To many outsiders, all of Mississippi -- even the hilly sections -- is the Delta, and all of Kentucky -- even the flat parts -- is Appalachia. But what Grant and others don't realize is that Appalachia ceased being just a geographical designation long ago.
And with the new legislation, federal bureaucracy has crossed a geographical, cultural and psychological line -- a border between mountaineers and flatlanders, tobacco and cotton, bluegrass and blues.
"This whole thing of what is Appalachia has been so politicized," says Ron Eller, former head of the Appalachian Center at the University of Kentucky. "The definition of Appalachia has broadened way beyond the physical geography of the region itself."
Hopped on gravy train
When Congress created the ARC in 1965, it covered 360 counties in 11 states.

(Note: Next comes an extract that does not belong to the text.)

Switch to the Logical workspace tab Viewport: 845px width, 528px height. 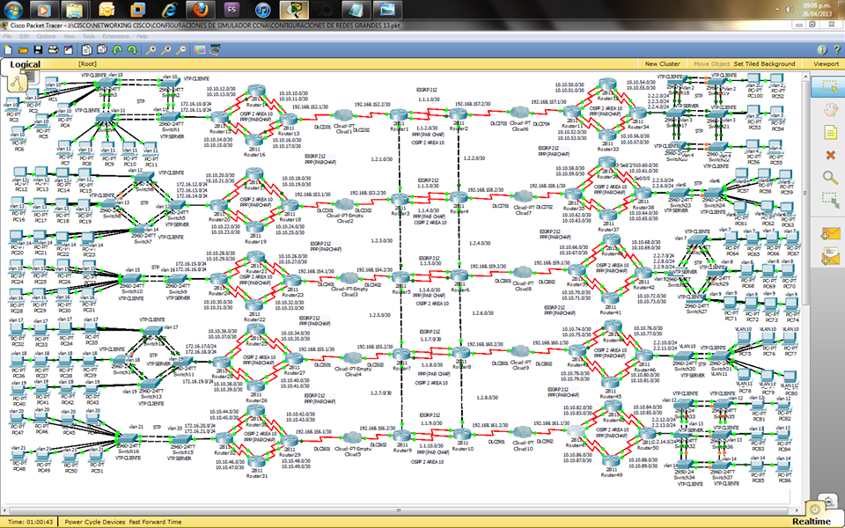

The territory stretched from Alabama to Pennsylvania with its core comprised of the mountainous regions of eastern Kentucky and Tennessee, and West Virginia -- the only state wholly within the ARC's defined area.

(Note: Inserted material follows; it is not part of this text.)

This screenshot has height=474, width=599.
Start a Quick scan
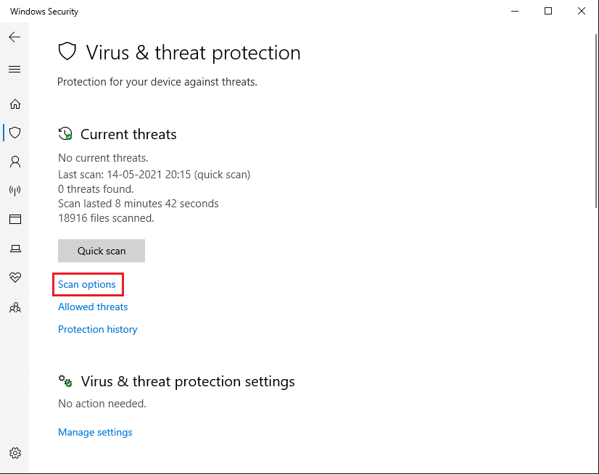(101, 250)
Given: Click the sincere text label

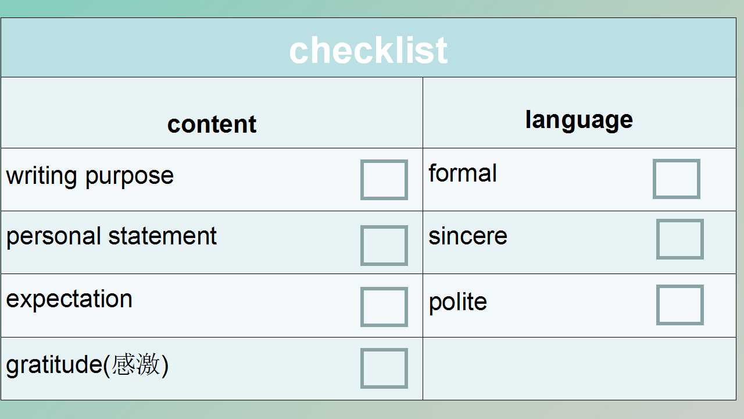Looking at the screenshot, I should [468, 236].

Almost immediately, others hopped on the gravy train. As a senator from New York, Robert Kennedy succeeded in getting 13 New York counties added later that year. In 1967, 20 mostly hilly Mississippi counties were included, along with four other counties from Alabama, New York and Tennessee.
Mississippi? That state has no mountains, said the skeptics. Wrong, said the late John Whisman, founding father of ARC. The state had two rather formidable peaks, he said: "Mount Whitten and Mount Stennis" -- U.S. Rep. Jamie L. Whitten, future chairman of the House Appropriations Committee, and U.S. Sen. John C. Stennis. (The southernmost piece in "Appalachian" Mississippi is Stennis' home county.)
Two more counties were added in 1990-91, and seven more signed on in 1998. With the addition this year of Mississippi's Panola and Montgomery counties and two in Kentucky -- decidedly unmountainous Hart and Edmonson -- the region has now swollen to 410 counties spanning 200,000 square miles.
James Still, the late Kentucky poet laureate who grew up in the hills of Alabama, described Appalachia as "that somewhat mythological region, with no known boundaries." He questioned "if such an area exists in terms of geography. ..."
'Blatantly political swaps'
That amorphous quality continues to trouble people who write about the region.
"One problem with attempting to view the region whole is that Appalachia has no agreed-upon boundaries -- nothing comparable to the Mason-Dixon Line," which clearly marks a separation between regions, John Alexander Williams writes in his just-published "Appalachia: A History." His book will deal only with "core" areas of Georgia, Kentucky, North Carolina, Tennessee, Virginia and West Virginia.
Al Smith, ARC co-chairman in the Carter and Reagan administrations, says the region's shape has more to do with patronage than plate tectonics.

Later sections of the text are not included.